[Start RECORDS PROVIDED]

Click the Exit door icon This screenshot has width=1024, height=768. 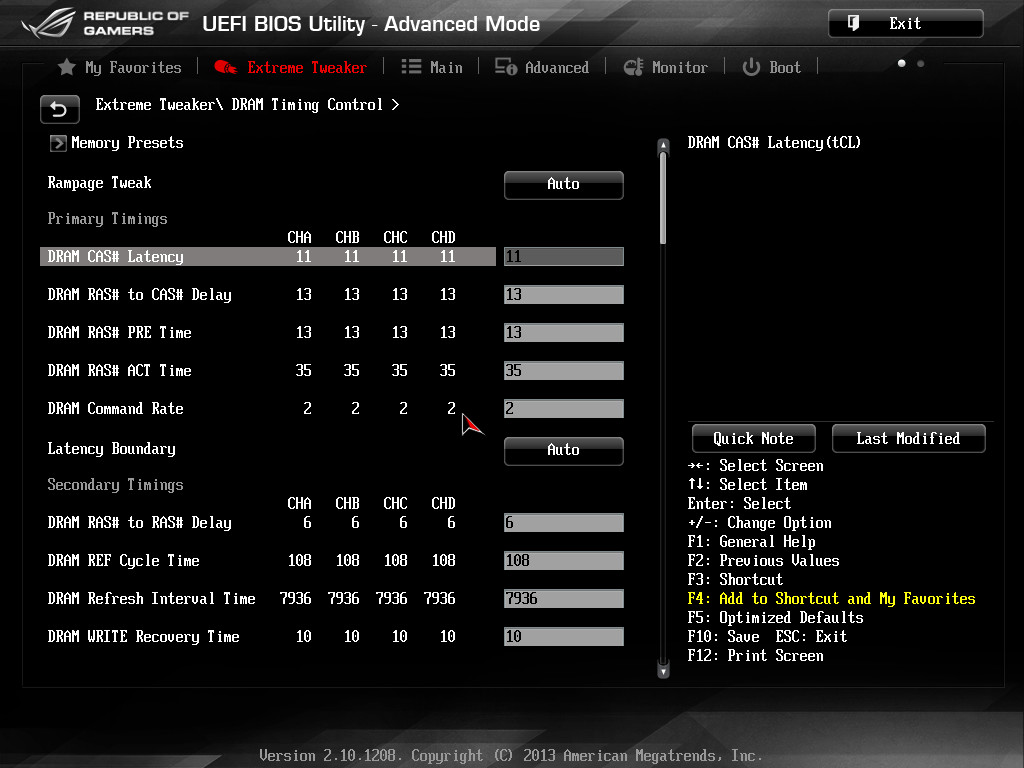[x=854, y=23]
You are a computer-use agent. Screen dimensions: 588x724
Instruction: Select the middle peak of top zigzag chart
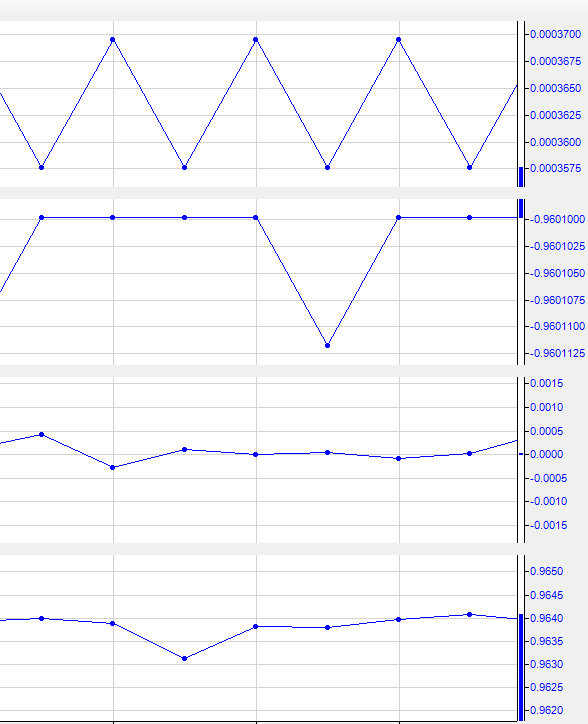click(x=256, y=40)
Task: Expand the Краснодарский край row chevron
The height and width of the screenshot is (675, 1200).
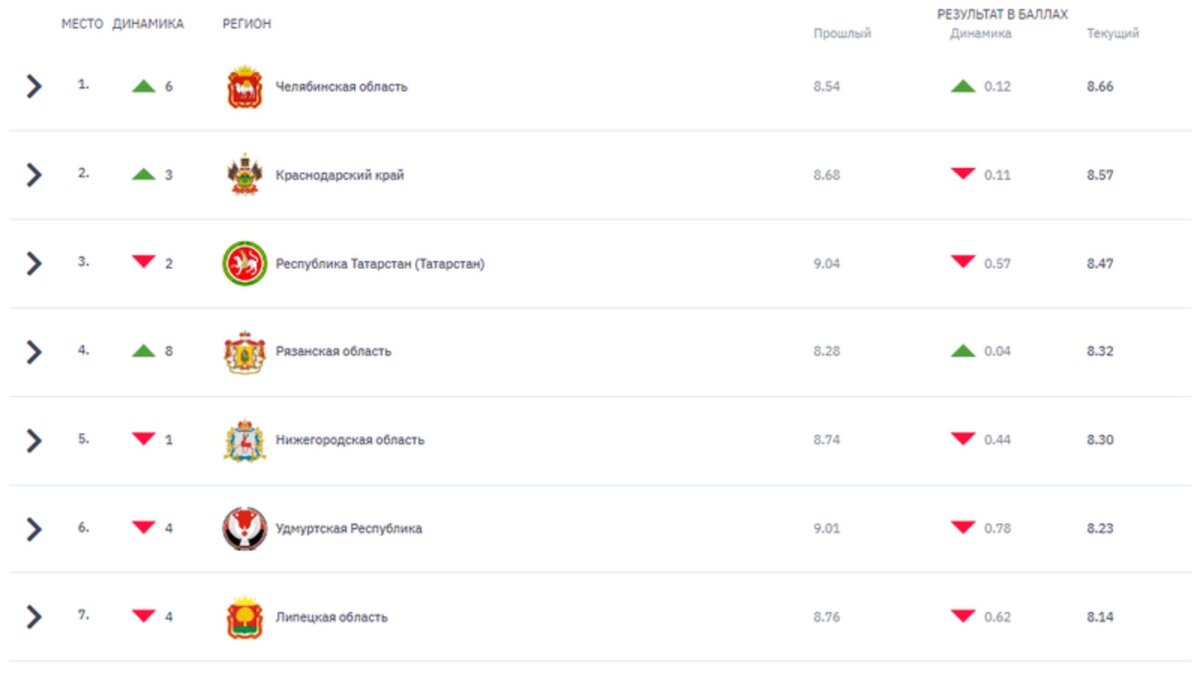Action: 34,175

[End RECORDS PROVIDED]
[Start RECORDS PROVIDED]

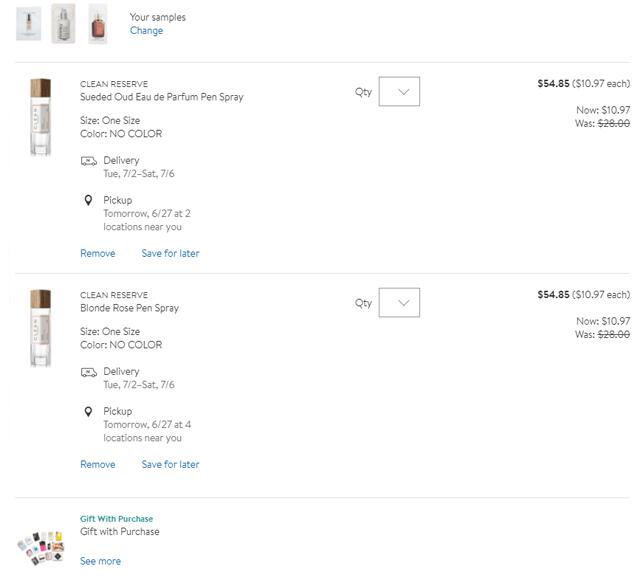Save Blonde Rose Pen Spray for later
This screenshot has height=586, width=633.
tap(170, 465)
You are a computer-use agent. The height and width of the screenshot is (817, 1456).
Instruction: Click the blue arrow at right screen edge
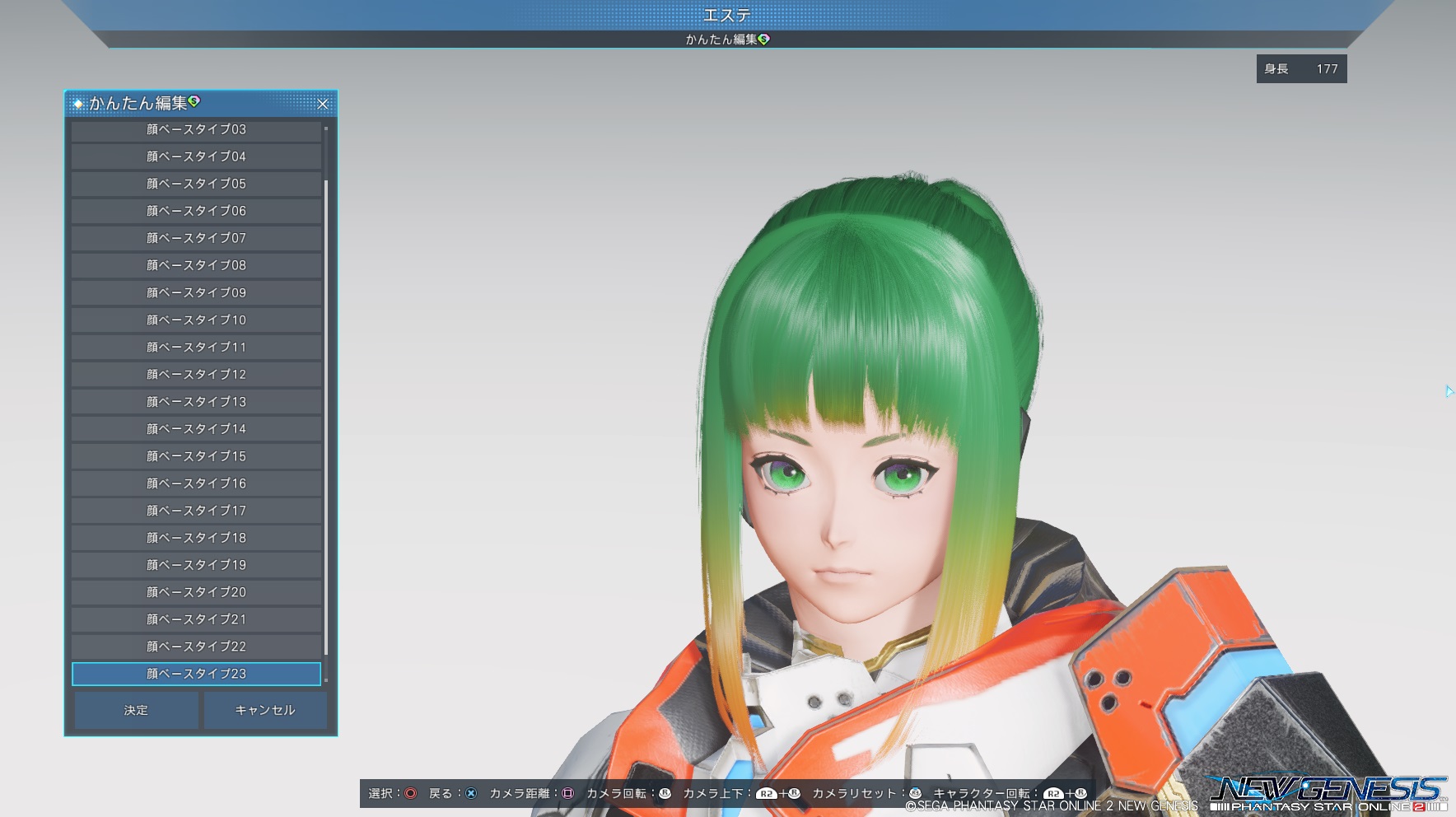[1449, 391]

[End RECORDS PROVIDED]
[Start RECORDS PROVIDED]

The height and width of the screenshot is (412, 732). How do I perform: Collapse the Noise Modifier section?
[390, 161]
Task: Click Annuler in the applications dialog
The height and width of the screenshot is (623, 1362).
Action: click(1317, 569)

[End RECORDS PROVIDED]

- TASK INSTRUCTIONS: Convert everything from the line containing "Task: Click Annuler" down through the line containing "Action: click(1317, 569)" into a two-column CSV with the columns instruction and action. Put one instruction and its answer on each line, with each value in its own quoted field and any line breaks turned into spaces.

- RESULT OF THIS TASK:
instruction,action
"Task: Click Annuler in the applications dialog The height and width of the screenshot is (623, 1362).","Action: click(1317, 569)"